Other examples include prolonged and severe droughts in China, the Horn of Africa and the United States, wildfires, and major storms.


Global fossil CO2 emissions in 2021 returned to the pre-pandemic levels of 2019 after falling by 5.4 per cent in 2020 due to widespread lockdowns. Data shows that global CO2 emissions in the first five months of 2022 are 1.2 per cent above the levels recorded during the same period in 2019, driven by increases in the United States, India and most European countries.


We have the knowledge and the technology to reduce our impact on the climate and ease the pressures on the world's most vulnerable places, people and wildlife. We just need to make it happen.


In the Sultanate of Oman, says its Second Nationally Determined Contribution report by the Civil Aviation Authority, the country has a heightened degree of awareness and concern about global warming and its adverse impacts though it is one of the most vulnerable countries in West Asia to the adverse impacts of climate change.


“Climate Change is at the forefront of public and government consciousness due to the accelerated pace of Changing climatic patterns being experienced in Oman”, the report claims. Accordingly, the government has developed a national strategy for adaptation and mitigation of climate change from 2020-2040 to accelerate climate action's pace and scale.

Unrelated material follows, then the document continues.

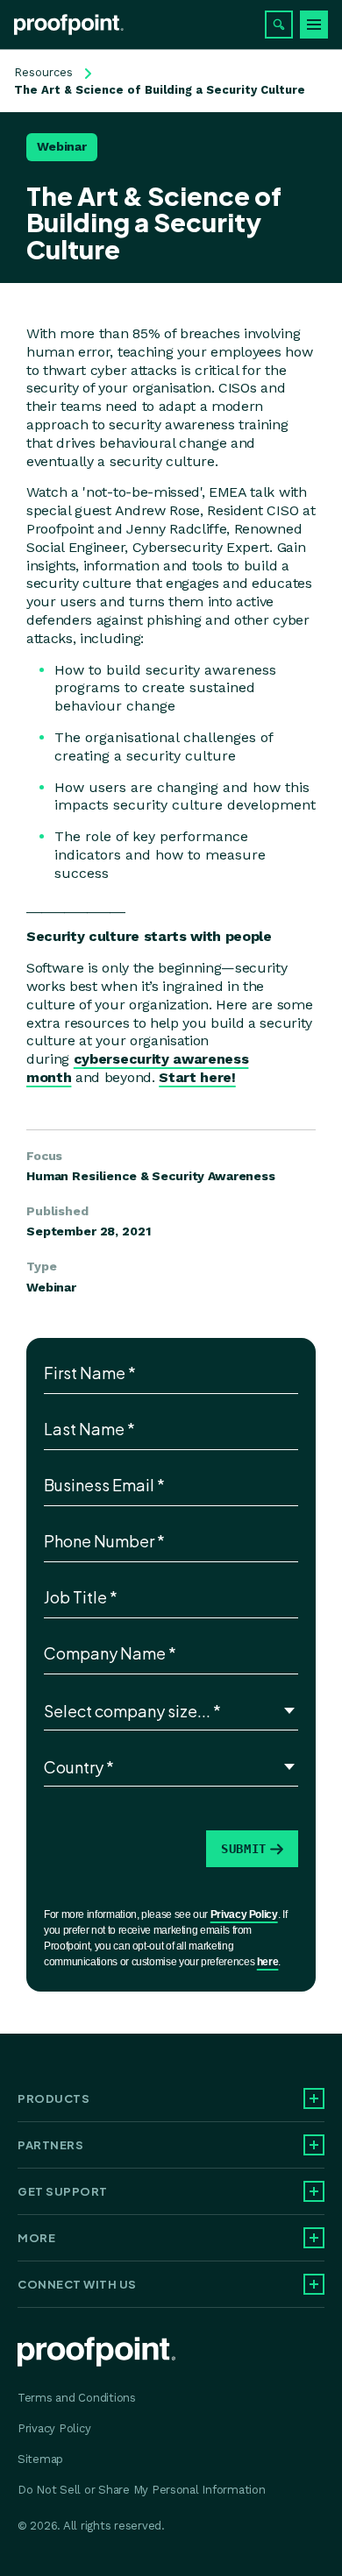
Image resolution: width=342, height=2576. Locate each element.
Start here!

With serious structural reforms and transformative policies, Oman has already laid the groundwork for a low-carbon economy and shift to low-emission sustainable development pathways over the last five years.


It has also developed a comprehensive 2040 Vision policy to further liberalise and diversify the economy by increasing investments in tourism, financial services, and port logistics. Additionally, the National Energy Strategy established an audacious goal of generating a significant portion of electricity from renewable sources by 2030.